Exercise
Output, word for word and without pictures, the lines from the one containing "Viewport: 1280px width, 763px" through the final line of the listing below.
━━━━━ Extracted records ━━━━━
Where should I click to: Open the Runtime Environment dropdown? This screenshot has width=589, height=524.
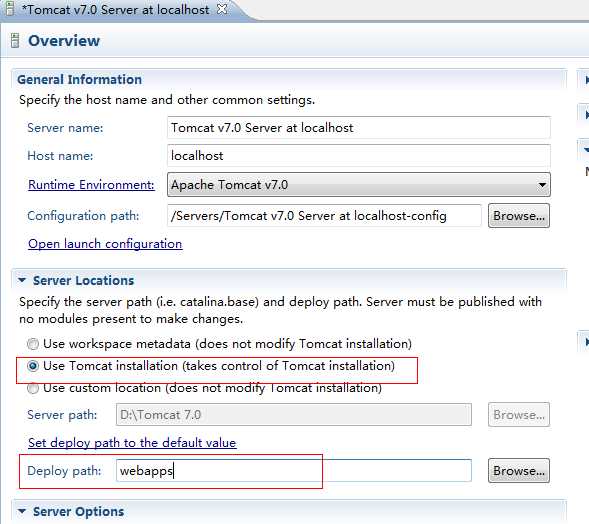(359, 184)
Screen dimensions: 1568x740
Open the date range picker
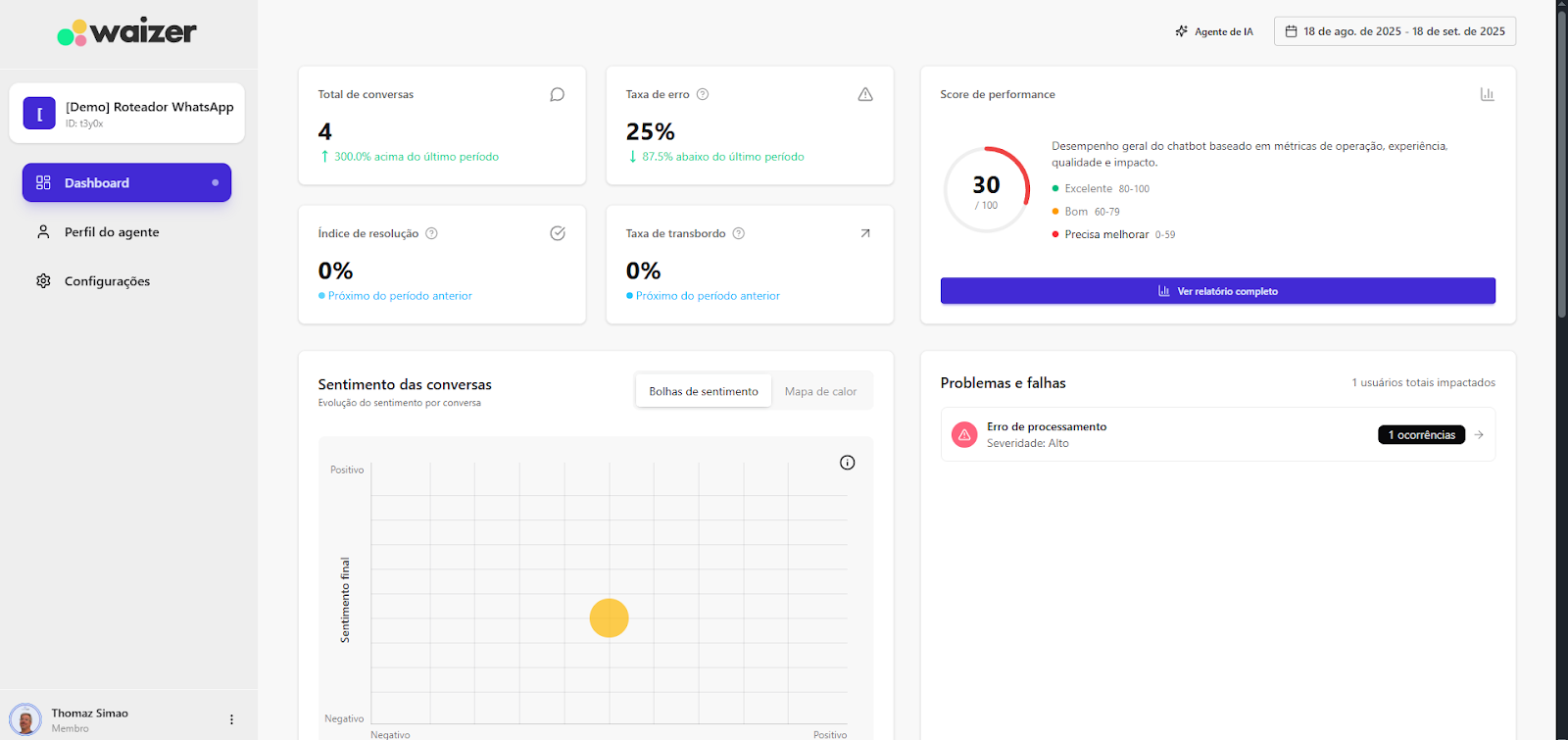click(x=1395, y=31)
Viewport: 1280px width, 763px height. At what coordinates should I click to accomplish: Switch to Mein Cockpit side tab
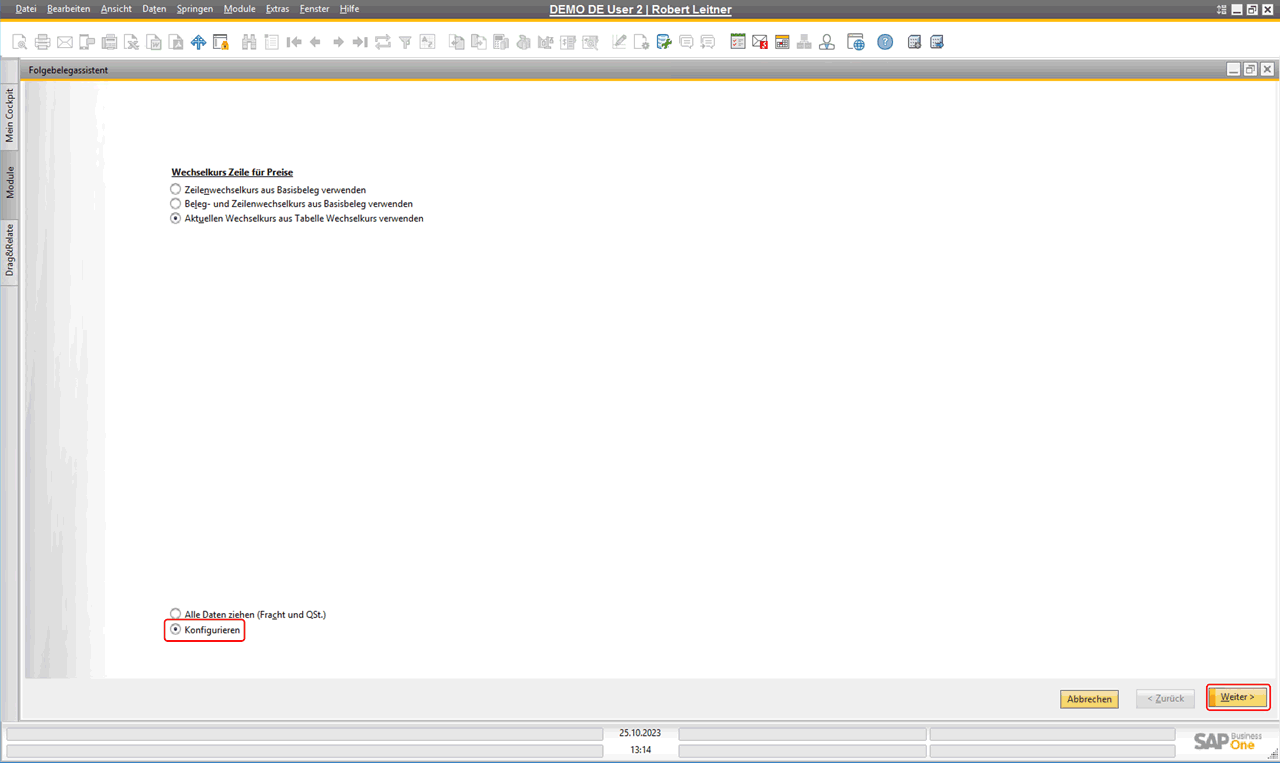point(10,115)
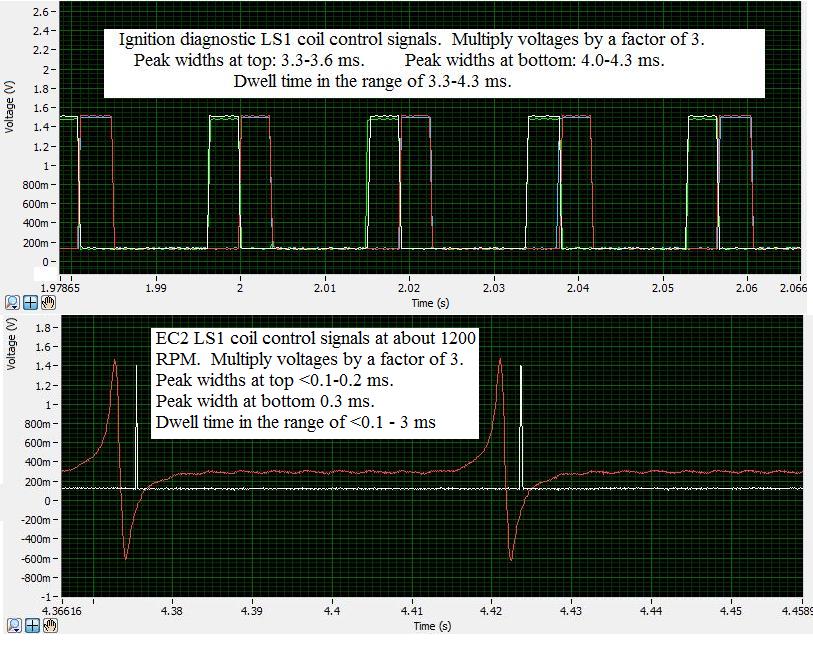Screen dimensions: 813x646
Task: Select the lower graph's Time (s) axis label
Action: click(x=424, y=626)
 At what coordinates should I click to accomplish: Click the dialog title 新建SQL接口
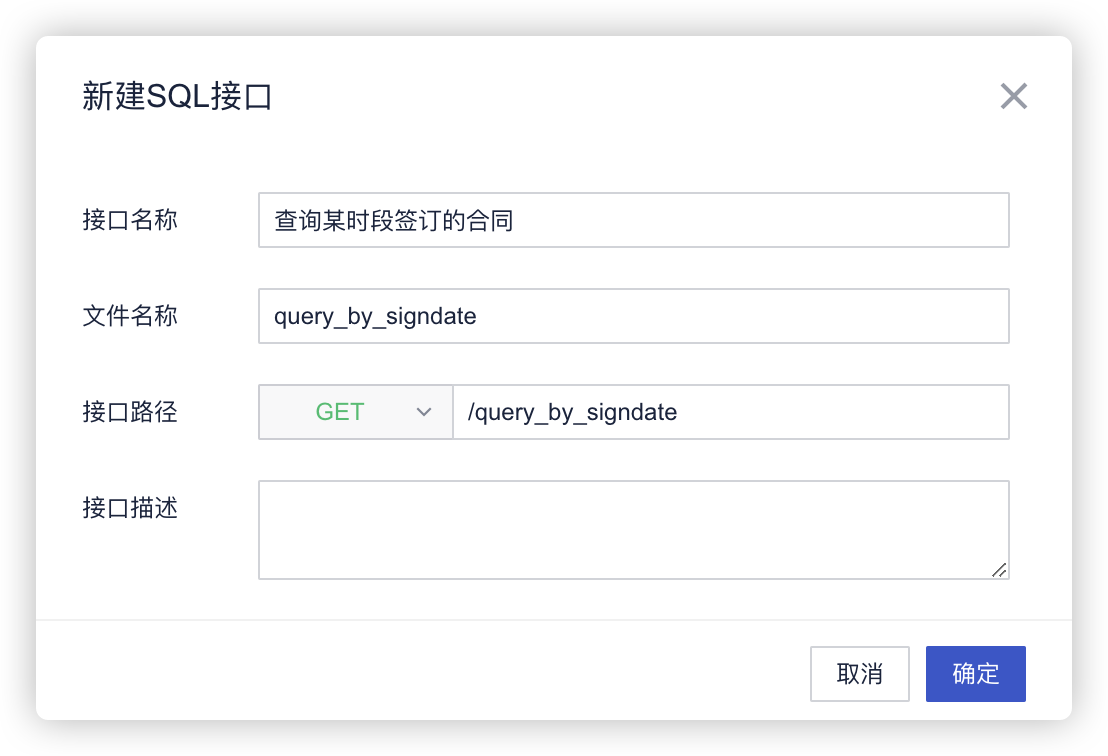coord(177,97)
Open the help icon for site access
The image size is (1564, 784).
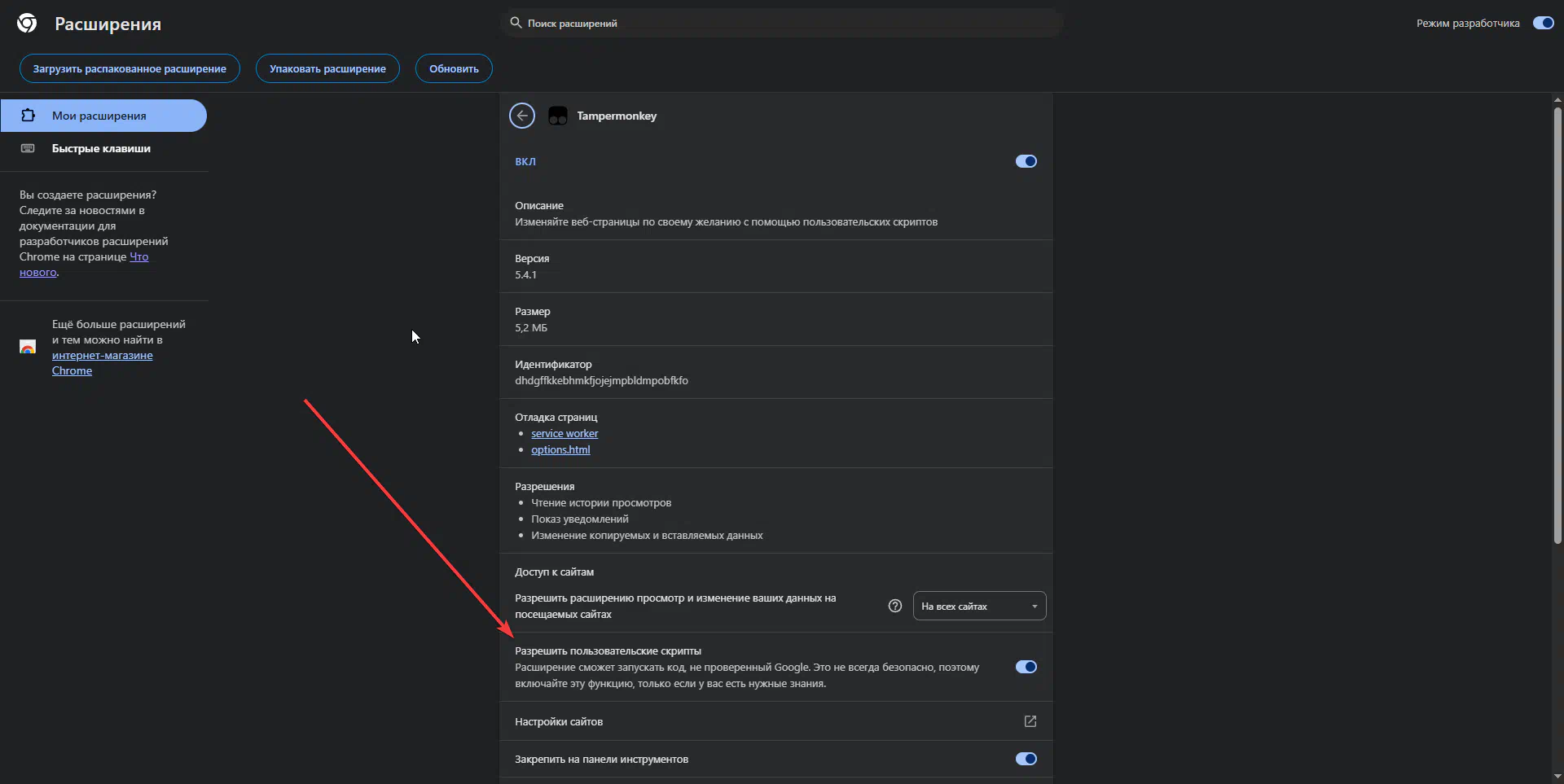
━━━━━
Answer to the exercise
Viewport: 1280px width, 763px height. At what coordinates should I click to accomplish: Switch to Mein Cockpit side tab
point(10,115)
Screen dimensions: 813x646
Task: Select the lower graph's Time (s) axis label
Action: click(x=424, y=626)
 At what coordinates should I click to accomplish: Click the dialog title 新建SQL接口
coord(177,97)
Open the help icon for site access
The image size is (1564, 784).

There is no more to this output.